═══ Data for this exercise ═══

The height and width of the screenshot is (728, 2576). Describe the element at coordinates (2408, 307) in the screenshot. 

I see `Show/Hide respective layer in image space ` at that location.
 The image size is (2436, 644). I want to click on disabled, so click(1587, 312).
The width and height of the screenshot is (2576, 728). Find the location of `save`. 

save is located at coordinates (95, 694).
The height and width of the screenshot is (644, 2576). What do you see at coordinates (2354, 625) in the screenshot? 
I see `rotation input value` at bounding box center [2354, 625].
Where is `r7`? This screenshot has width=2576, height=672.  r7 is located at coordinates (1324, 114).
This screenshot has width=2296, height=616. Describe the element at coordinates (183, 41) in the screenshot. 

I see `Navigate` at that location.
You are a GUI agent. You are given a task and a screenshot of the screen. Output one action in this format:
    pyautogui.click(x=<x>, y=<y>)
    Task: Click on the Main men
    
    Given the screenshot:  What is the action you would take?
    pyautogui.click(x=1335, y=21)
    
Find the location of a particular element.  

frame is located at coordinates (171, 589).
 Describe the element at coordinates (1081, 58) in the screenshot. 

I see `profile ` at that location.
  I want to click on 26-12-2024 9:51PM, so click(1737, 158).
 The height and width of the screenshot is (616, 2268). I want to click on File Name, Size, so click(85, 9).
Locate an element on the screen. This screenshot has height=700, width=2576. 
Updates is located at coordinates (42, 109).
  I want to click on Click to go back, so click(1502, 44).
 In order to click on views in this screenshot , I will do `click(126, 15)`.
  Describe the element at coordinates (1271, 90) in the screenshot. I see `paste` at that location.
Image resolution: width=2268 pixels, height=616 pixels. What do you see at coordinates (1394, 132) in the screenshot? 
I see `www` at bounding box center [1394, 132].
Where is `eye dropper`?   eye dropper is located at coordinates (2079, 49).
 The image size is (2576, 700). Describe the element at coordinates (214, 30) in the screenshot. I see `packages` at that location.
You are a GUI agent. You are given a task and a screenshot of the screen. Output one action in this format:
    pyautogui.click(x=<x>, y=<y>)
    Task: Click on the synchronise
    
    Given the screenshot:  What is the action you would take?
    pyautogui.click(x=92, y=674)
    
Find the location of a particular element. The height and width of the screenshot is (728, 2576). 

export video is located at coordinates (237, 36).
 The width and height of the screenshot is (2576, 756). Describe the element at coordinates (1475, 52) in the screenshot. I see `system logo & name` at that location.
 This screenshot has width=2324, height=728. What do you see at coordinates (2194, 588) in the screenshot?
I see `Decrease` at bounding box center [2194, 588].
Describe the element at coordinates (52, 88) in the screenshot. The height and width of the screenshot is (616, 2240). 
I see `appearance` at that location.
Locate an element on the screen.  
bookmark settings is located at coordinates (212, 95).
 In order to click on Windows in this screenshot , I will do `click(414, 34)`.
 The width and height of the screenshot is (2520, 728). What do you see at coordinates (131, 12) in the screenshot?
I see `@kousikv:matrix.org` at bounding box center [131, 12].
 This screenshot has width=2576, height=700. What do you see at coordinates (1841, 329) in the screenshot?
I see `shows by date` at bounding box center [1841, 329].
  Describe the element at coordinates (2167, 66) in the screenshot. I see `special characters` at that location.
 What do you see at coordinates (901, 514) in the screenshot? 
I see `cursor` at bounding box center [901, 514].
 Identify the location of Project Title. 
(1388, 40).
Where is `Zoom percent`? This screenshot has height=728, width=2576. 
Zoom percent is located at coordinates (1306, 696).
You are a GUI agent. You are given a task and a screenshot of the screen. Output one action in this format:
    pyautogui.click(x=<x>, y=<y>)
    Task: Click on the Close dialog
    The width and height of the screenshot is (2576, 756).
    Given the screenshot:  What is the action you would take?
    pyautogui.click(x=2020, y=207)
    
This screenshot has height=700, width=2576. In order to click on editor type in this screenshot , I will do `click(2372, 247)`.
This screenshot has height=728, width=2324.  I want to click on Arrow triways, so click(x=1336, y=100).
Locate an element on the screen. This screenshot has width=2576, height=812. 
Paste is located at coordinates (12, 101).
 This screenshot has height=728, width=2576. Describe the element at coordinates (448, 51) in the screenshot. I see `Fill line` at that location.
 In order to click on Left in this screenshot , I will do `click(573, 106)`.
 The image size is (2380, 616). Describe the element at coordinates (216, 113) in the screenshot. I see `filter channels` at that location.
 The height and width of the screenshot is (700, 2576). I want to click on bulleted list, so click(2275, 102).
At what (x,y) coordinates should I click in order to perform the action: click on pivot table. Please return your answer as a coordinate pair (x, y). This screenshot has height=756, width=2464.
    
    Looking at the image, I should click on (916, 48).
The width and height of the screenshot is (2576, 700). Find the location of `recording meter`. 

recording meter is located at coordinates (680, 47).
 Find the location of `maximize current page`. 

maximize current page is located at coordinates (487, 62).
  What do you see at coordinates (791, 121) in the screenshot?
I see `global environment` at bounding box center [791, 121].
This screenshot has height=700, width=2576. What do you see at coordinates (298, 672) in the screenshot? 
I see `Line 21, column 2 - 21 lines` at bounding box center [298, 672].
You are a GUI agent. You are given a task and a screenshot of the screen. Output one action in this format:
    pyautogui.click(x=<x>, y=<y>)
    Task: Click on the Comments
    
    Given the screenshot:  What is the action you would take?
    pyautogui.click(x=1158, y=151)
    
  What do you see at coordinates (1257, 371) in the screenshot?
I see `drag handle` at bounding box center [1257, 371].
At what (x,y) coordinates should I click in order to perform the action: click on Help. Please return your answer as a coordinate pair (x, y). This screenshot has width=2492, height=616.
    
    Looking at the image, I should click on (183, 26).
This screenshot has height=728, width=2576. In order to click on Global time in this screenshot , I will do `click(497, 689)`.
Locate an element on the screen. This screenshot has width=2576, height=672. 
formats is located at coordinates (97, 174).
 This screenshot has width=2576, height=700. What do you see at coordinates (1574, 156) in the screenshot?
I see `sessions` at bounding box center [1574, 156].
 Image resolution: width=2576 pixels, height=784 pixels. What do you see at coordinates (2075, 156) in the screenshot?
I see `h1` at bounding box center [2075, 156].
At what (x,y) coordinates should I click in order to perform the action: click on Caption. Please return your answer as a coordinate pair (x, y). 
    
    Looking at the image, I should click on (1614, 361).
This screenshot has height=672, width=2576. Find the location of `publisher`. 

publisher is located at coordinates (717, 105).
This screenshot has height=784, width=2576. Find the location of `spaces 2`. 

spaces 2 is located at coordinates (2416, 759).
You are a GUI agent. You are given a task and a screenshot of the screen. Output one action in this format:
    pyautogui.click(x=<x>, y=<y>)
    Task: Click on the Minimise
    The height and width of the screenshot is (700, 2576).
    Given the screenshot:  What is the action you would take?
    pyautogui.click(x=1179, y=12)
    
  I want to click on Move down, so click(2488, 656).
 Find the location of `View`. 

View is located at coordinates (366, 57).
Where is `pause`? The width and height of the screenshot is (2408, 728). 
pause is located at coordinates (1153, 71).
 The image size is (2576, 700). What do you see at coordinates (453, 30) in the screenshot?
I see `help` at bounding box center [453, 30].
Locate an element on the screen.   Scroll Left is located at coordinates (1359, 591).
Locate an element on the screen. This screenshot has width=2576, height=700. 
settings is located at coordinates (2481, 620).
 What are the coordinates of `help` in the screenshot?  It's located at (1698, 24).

═══

_Work instructions_: Copy out every item above word for word, changing nothing.

_Exercise response_:
The height and width of the screenshot is (728, 2576). Describe the element at coordinates (2408, 307) in the screenshot. 

I see `Show/Hide respective layer in image space ` at that location.
 The image size is (2436, 644). I want to click on disabled, so click(1587, 312).
The width and height of the screenshot is (2576, 728). Find the location of `save`. 

save is located at coordinates (95, 694).
The height and width of the screenshot is (644, 2576). What do you see at coordinates (2354, 625) in the screenshot? 
I see `rotation input value` at bounding box center [2354, 625].
Where is `r7`? This screenshot has width=2576, height=672.  r7 is located at coordinates (1324, 114).
This screenshot has width=2296, height=616. Describe the element at coordinates (183, 41) in the screenshot. 

I see `Navigate` at that location.
You are a GUI agent. You are given a task and a screenshot of the screen. Output one action in this format:
    pyautogui.click(x=<x>, y=<y>)
    Task: Click on the Main men
    
    Given the screenshot:  What is the action you would take?
    pyautogui.click(x=1335, y=21)
    
Find the location of a particular element.  

frame is located at coordinates (171, 589).
 Describe the element at coordinates (1081, 58) in the screenshot. 

I see `profile ` at that location.
  I want to click on 26-12-2024 9:51PM, so click(1737, 158).
 The height and width of the screenshot is (616, 2268). I want to click on File Name, Size, so click(85, 9).
Locate an element on the screen. This screenshot has height=700, width=2576. 
Updates is located at coordinates (42, 109).
  I want to click on Click to go back, so click(1502, 44).
 In order to click on views in this screenshot , I will do `click(126, 15)`.
  Describe the element at coordinates (1271, 90) in the screenshot. I see `paste` at that location.
Image resolution: width=2268 pixels, height=616 pixels. What do you see at coordinates (1394, 132) in the screenshot? 
I see `www` at bounding box center [1394, 132].
Where is `eye dropper`?   eye dropper is located at coordinates (2079, 49).
 The image size is (2576, 700). Describe the element at coordinates (214, 30) in the screenshot. I see `packages` at that location.
You are a GUI agent. You are given a task and a screenshot of the screen. Output one action in this format:
    pyautogui.click(x=<x>, y=<y>)
    Task: Click on the synchronise
    
    Given the screenshot:  What is the action you would take?
    pyautogui.click(x=92, y=674)
    
Find the location of a particular element. The height and width of the screenshot is (728, 2576). 

export video is located at coordinates (237, 36).
 The width and height of the screenshot is (2576, 756). Describe the element at coordinates (1475, 52) in the screenshot. I see `system logo & name` at that location.
 This screenshot has width=2324, height=728. What do you see at coordinates (2194, 588) in the screenshot?
I see `Decrease` at bounding box center [2194, 588].
Describe the element at coordinates (52, 88) in the screenshot. The height and width of the screenshot is (616, 2240). 
I see `appearance` at that location.
Locate an element on the screen.  
bookmark settings is located at coordinates (212, 95).
 In order to click on Windows in this screenshot , I will do `click(414, 34)`.
 The width and height of the screenshot is (2520, 728). What do you see at coordinates (131, 12) in the screenshot?
I see `@kousikv:matrix.org` at bounding box center [131, 12].
 This screenshot has width=2576, height=700. What do you see at coordinates (1841, 329) in the screenshot?
I see `shows by date` at bounding box center [1841, 329].
  Describe the element at coordinates (2167, 66) in the screenshot. I see `special characters` at that location.
 What do you see at coordinates (901, 514) in the screenshot? 
I see `cursor` at bounding box center [901, 514].
 Identify the location of Project Title. 
(1388, 40).
Where is `Zoom percent`? This screenshot has height=728, width=2576. 
Zoom percent is located at coordinates (1306, 696).
You are a GUI agent. You are given a task and a screenshot of the screen. Output one action in this format:
    pyautogui.click(x=<x>, y=<y>)
    Task: Click on the Close dialog
    The width and height of the screenshot is (2576, 756).
    Given the screenshot:  What is the action you would take?
    pyautogui.click(x=2020, y=207)
    
This screenshot has height=700, width=2576. In order to click on editor type in this screenshot , I will do `click(2372, 247)`.
This screenshot has height=728, width=2324.  I want to click on Arrow triways, so click(x=1336, y=100).
Locate an element on the screen. This screenshot has width=2576, height=812. 
Paste is located at coordinates (12, 101).
 This screenshot has height=728, width=2576. Describe the element at coordinates (448, 51) in the screenshot. I see `Fill line` at that location.
 In order to click on Left in this screenshot , I will do `click(573, 106)`.
 The image size is (2380, 616). Describe the element at coordinates (216, 113) in the screenshot. I see `filter channels` at that location.
 The height and width of the screenshot is (700, 2576). I want to click on bulleted list, so click(2275, 102).
At what (x,y) coordinates should I click in order to perform the action: click on pivot table. Please return your answer as a coordinate pair (x, y). This screenshot has height=756, width=2464.
    
    Looking at the image, I should click on (916, 48).
The width and height of the screenshot is (2576, 700). Find the location of `recording meter`. 

recording meter is located at coordinates (680, 47).
 Find the location of `maximize current page`. 

maximize current page is located at coordinates (487, 62).
  What do you see at coordinates (791, 121) in the screenshot?
I see `global environment` at bounding box center [791, 121].
This screenshot has height=700, width=2576. What do you see at coordinates (298, 672) in the screenshot? 
I see `Line 21, column 2 - 21 lines` at bounding box center [298, 672].
You are a GUI agent. You are given a task and a screenshot of the screen. Output one action in this format:
    pyautogui.click(x=<x>, y=<y>)
    Task: Click on the Comments
    
    Given the screenshot:  What is the action you would take?
    pyautogui.click(x=1158, y=151)
    
  What do you see at coordinates (1257, 371) in the screenshot?
I see `drag handle` at bounding box center [1257, 371].
At what (x,y) coordinates should I click in order to perform the action: click on Help. Please return your answer as a coordinate pair (x, y). This screenshot has width=2492, height=616.
    
    Looking at the image, I should click on (183, 26).
This screenshot has height=728, width=2576. In order to click on Global time in this screenshot , I will do `click(497, 689)`.
Locate an element on the screen. This screenshot has width=2576, height=672. 
formats is located at coordinates (97, 174).
 This screenshot has width=2576, height=700. What do you see at coordinates (1574, 156) in the screenshot?
I see `sessions` at bounding box center [1574, 156].
 Image resolution: width=2576 pixels, height=784 pixels. What do you see at coordinates (2075, 156) in the screenshot?
I see `h1` at bounding box center [2075, 156].
At what (x,y) coordinates should I click in order to perform the action: click on Caption. Please return your answer as a coordinate pair (x, y). 
    
    Looking at the image, I should click on (1614, 361).
This screenshot has height=672, width=2576. Find the location of `publisher`. 

publisher is located at coordinates (717, 105).
This screenshot has height=784, width=2576. Find the location of `spaces 2`. 

spaces 2 is located at coordinates (2416, 759).
You are a GUI agent. You are given a task and a screenshot of the screen. Output one action in this format:
    pyautogui.click(x=<x>, y=<y>)
    Task: Click on the Minimise
    The height and width of the screenshot is (700, 2576).
    Given the screenshot:  What is the action you would take?
    pyautogui.click(x=1179, y=12)
    
  I want to click on Move down, so click(2488, 656).
 Find the location of `View`. 

View is located at coordinates (366, 57).
Where is `pause`? The width and height of the screenshot is (2408, 728). 
pause is located at coordinates (1153, 71).
 The image size is (2576, 700). What do you see at coordinates (453, 30) in the screenshot?
I see `help` at bounding box center [453, 30].
Locate an element on the screen.   Scroll Left is located at coordinates (1359, 591).
Locate an element on the screen. This screenshot has width=2576, height=700. 
settings is located at coordinates (2481, 620).
 What are the coordinates of `help` in the screenshot?  It's located at (1698, 24).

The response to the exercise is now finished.